* **Work to complete**: Working from the records below, repeat exactly the lines starting at the line that contains "Select the column C header" and ending at the line that contains "Instruction: Click the", inclusive.

** Opening Records for this task block **

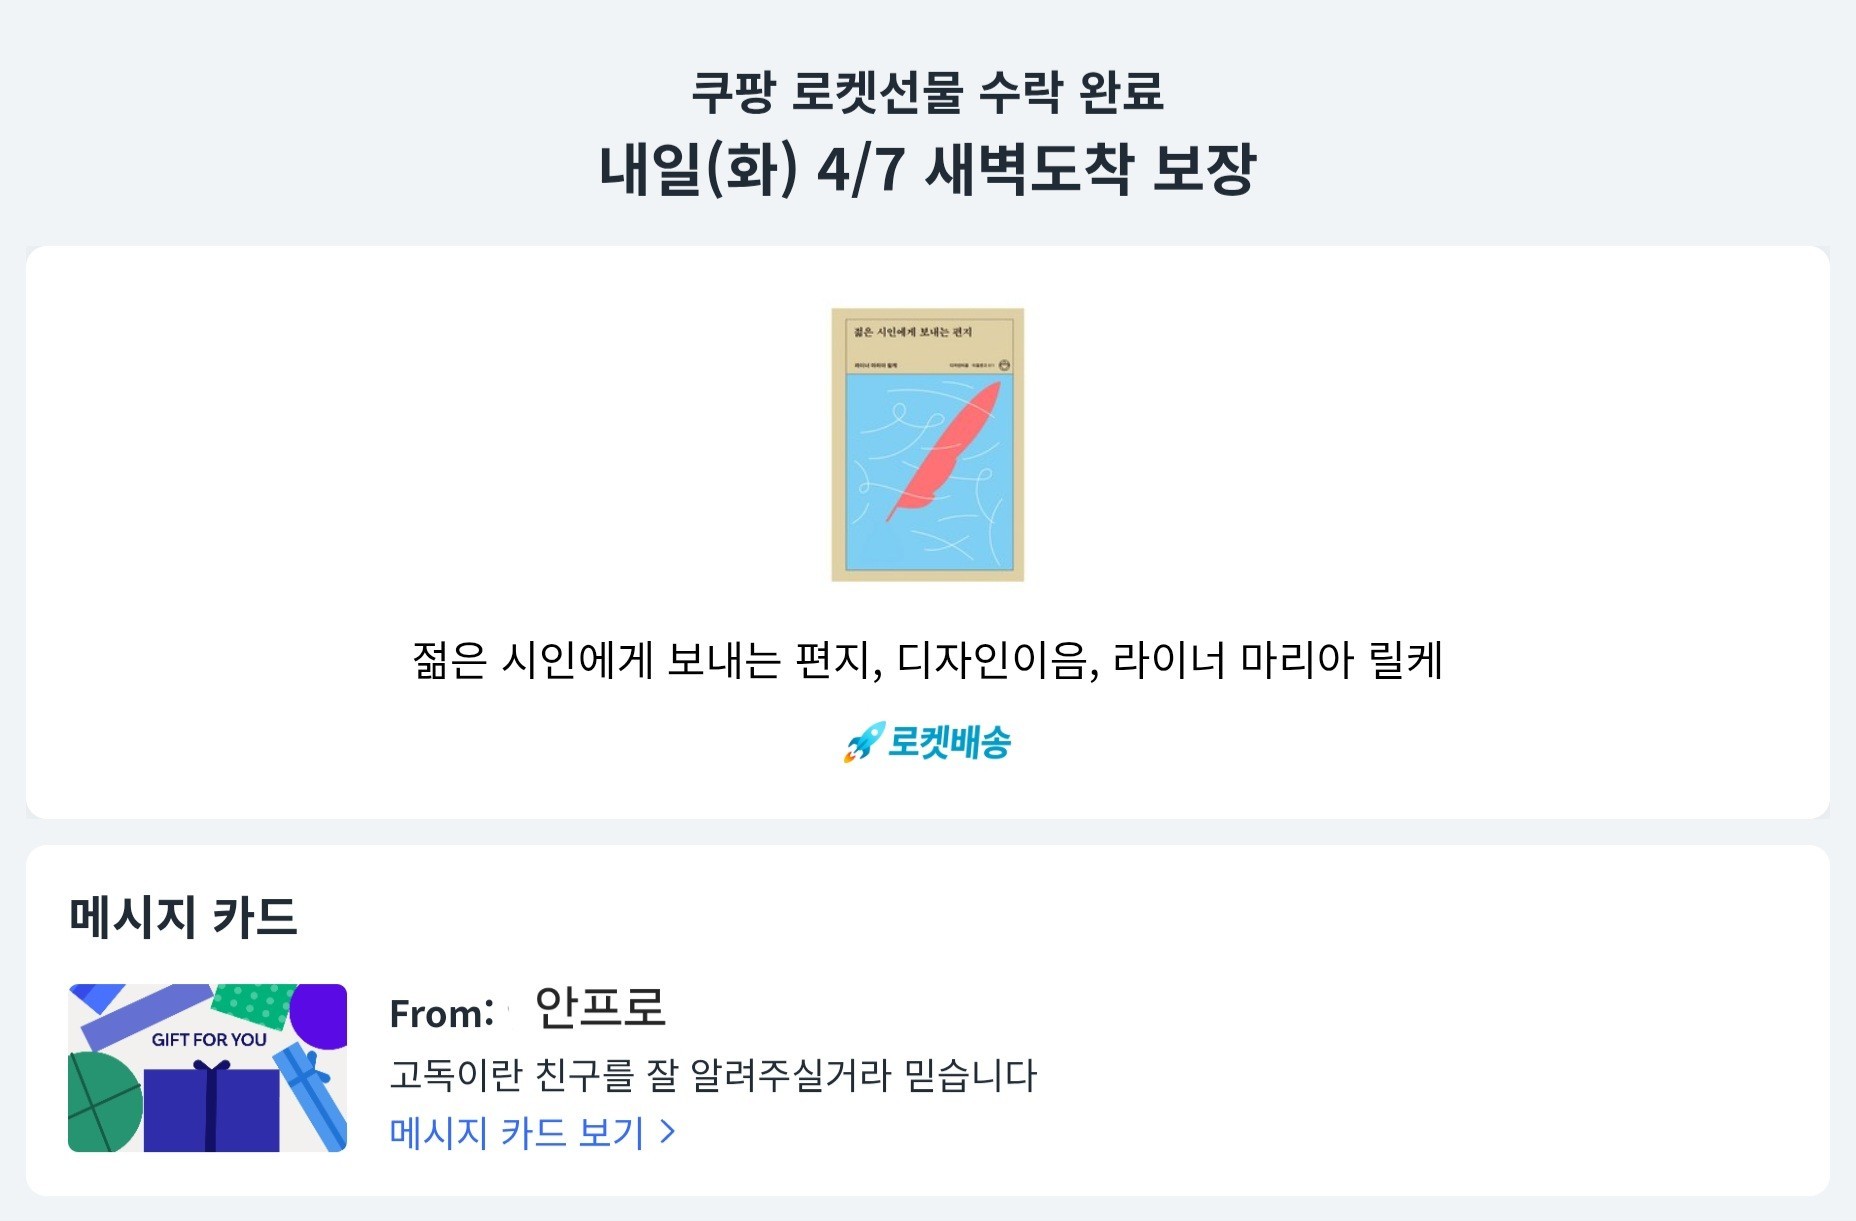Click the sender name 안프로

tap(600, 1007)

** Closing Records for this task block **
** Opening Records for this task block **

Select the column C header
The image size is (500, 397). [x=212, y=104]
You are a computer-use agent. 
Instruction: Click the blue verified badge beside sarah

** Closing Records for this task block **
** Opening Records for this task block **

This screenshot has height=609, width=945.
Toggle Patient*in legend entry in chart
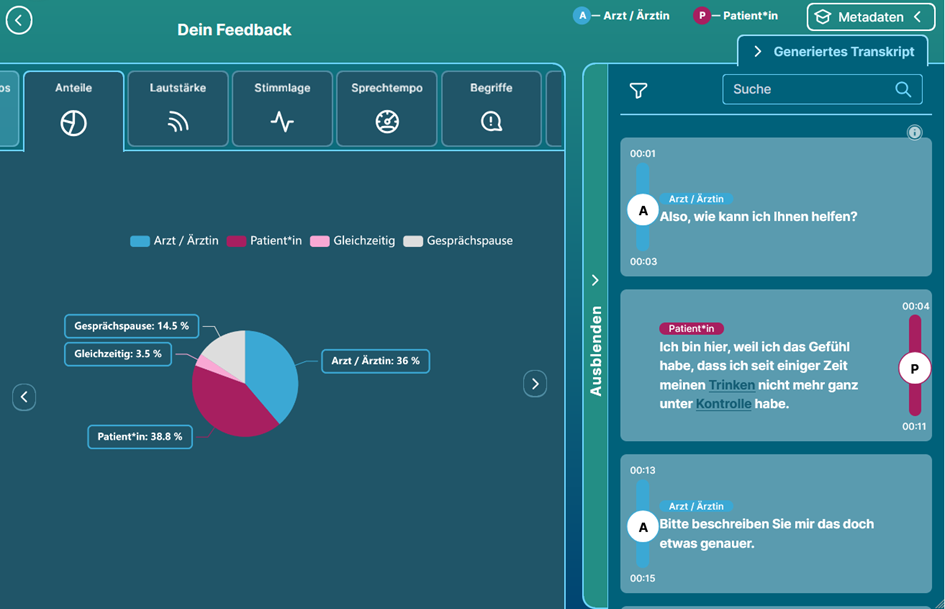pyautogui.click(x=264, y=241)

** Closing Records for this task block **

* **Answer below**:
Select the column C header
The image size is (500, 397). [x=212, y=104]
You are a computer-use agent. 
Instruction: Click the blue verified badge beside sarah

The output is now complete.